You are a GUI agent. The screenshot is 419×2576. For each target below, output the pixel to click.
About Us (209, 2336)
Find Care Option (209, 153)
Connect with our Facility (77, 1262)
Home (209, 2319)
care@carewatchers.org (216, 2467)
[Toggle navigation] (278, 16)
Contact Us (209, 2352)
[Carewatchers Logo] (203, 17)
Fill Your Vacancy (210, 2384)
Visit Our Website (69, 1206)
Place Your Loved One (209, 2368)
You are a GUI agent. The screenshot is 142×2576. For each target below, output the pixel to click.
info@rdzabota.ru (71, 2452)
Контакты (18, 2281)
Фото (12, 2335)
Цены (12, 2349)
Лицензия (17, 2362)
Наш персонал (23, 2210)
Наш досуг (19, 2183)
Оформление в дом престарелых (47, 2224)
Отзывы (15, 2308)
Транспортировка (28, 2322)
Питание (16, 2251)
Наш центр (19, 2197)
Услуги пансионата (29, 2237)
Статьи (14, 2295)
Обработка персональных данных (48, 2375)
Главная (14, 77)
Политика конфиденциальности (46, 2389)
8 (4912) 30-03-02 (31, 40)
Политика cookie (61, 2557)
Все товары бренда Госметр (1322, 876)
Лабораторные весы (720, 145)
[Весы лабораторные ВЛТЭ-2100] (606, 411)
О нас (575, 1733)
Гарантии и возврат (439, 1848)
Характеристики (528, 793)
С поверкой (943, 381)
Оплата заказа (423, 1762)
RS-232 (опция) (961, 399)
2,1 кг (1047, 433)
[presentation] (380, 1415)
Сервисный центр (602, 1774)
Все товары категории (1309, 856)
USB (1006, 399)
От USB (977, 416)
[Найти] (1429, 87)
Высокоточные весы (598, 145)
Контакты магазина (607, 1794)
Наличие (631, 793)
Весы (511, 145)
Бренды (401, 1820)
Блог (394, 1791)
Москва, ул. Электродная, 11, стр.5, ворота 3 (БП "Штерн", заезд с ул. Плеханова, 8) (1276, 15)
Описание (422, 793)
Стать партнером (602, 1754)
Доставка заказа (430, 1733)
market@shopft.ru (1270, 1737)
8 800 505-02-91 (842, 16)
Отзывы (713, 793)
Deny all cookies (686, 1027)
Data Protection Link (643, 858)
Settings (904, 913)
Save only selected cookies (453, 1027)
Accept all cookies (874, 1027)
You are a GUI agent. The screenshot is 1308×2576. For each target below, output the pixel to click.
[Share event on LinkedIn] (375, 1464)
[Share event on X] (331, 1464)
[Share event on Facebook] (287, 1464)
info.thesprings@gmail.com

......

### Assignment
Copy all the records exactly so that no character differs from the source.

### Exercise answer
You are a GUI agent. The screenshot is 419×2576. For each target below, output the pixel to click.
About Us (209, 2336)
Find Care Option (209, 153)
Connect with our Facility (77, 1262)
Home (209, 2319)
care@carewatchers.org (216, 2467)
[Toggle navigation] (278, 16)
Contact Us (209, 2352)
[Carewatchers Logo] (203, 17)
Fill Your Vacancy (210, 2384)
Visit Our Website (69, 1206)
Place Your Loved One (209, 2368)
You are a GUI agent. The screenshot is 142×2576. For each target below, output the pixel to click.
info@rdzabota.ru (71, 2452)
Контакты (18, 2281)
Фото (12, 2335)
Цены (12, 2349)
Лицензия (17, 2362)
Наш персонал (23, 2210)
Наш досуг (19, 2183)
Оформление в дом престарелых (47, 2224)
Отзывы (15, 2308)
Транспортировка (28, 2322)
Питание (16, 2251)
Наш центр (19, 2197)
Услуги пансионата (29, 2237)
Статьи (14, 2295)
Обработка персональных данных (48, 2375)
Главная (14, 77)
Политика конфиденциальности (46, 2389)
8 (4912) 30-03-02 (31, 40)
Политика cookie (61, 2557)
Все товары бренда Госметр (1322, 876)
Лабораторные весы (720, 145)
[Весы лабораторные ВЛТЭ-2100] (606, 411)
О нас (575, 1733)
Гарантии и возврат (439, 1848)
Характеристики (528, 793)
С поверкой (943, 381)
Оплата заказа (423, 1762)
RS-232 (опция) (961, 399)
2,1 кг (1047, 433)
[presentation] (380, 1415)
Сервисный центр (602, 1774)
Все товары категории (1309, 856)
USB (1006, 399)
От USB (977, 416)
[Найти] (1429, 87)
Высокоточные весы (598, 145)
Контакты магазина (607, 1794)
Наличие (631, 793)
Весы (511, 145)
Бренды (401, 1820)
Блог (394, 1791)
Москва, ул. Электродная, 11, стр.5, ворота 3 (БП "Штерн", заезд с ул. Плеханова, 8) (1276, 15)
Описание (422, 793)
Стать партнером (602, 1754)
Доставка заказа (430, 1733)
market@shopft.ru (1270, 1737)
8 800 505-02-91 (842, 16)
Отзывы (713, 793)
Deny all cookies (686, 1027)
Data Protection Link (643, 858)
Settings (904, 913)
Save only selected cookies (453, 1027)
Accept all cookies (874, 1027)
You are a GUI agent. The screenshot is 1308×2576. For each target below, output the pixel to click.
[Share event on LinkedIn] (375, 1464)
[Share event on X] (331, 1464)
[Share event on Facebook] (287, 1464)
info.thesprings@gmail.com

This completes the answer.